# Java Swing Komponente wie Navigation in Outlook



## DarthShader (11. Oktober 2007)

Hallo,

kennt jemand vielleicht eine fertige, frei verfügbare Komponente (JComponent) für Swing, die eine Navigation wie die Outlook-Leiste ermöglicht? Ich spreche von der Navigation auf der linken Seite von Outlook, wie hier zu sehen:

http://support.gfi.com/manuals/de/mar3/images/outlook step7.png

Sodass man eben Kategorien wie Mail, Kalender, Contacts etc... hat, und innerhalb dieser Kategorien eine weitere Komponente setzen könnte (wie auf dem Bild eine TreeView unter "Folder List").


Danke für Eure Hilfe!


----------



## HuRaHoRRe (11. Oktober 2007)

JTree

Wenn du das meinst.


----------



## zerix (11. Oktober 2007)

Hallo,

sowas vorgefertigt gibt es leider nicht.

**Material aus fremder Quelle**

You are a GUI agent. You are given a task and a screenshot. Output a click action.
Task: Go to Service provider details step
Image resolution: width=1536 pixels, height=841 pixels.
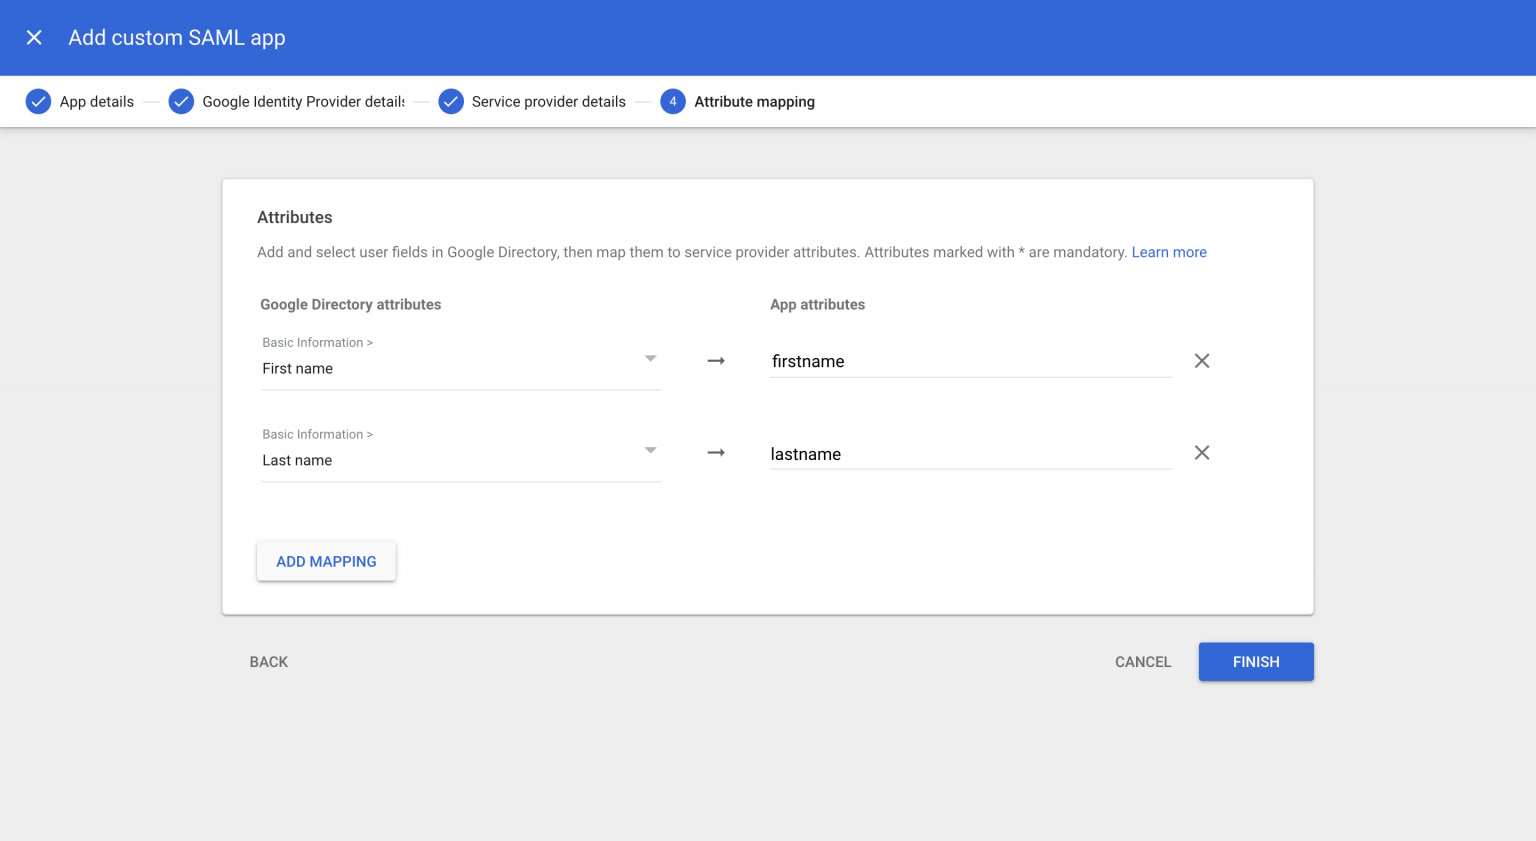548,102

Da wirst du dir selbst was bauen müssen. Das einzige was es gibt ist halt der JTree.
Du könntest das ganze aber mit JButtons und JPanels selbst nachbauen.

MFG

zEriX


----------



## Thomas Darimont (11. Oktober 2007)

Hallo,

für Swing gibts AFAIK auch so ein Widget... kanns im Moment aber nicht finden...
http://www.iksanika.com/products/controls4j/detailed_overview.html

Für SWT gibts sowas im Nebula Projekt (*PShelf)*:
http://www.eclipse.org/nebula/

Gruß Tom


----------



## shutdown (11. Oktober 2007)

> für Swing gibts AFAIK auch so ein Widget... kanns im Moment aber nicht finden...
> http://www.iksanika.com/products/con..._overview.html



Was du meinst, ist die JOutlookBar, die nur nette 240 EUR kostet ^^


----------



## o_watkins (26. Januar 2011)

Hi,

Ich habe ein JOutlookBar gebaut :

http://blue-walrus.com/?p=16

Ist frei und kostet nichts


----------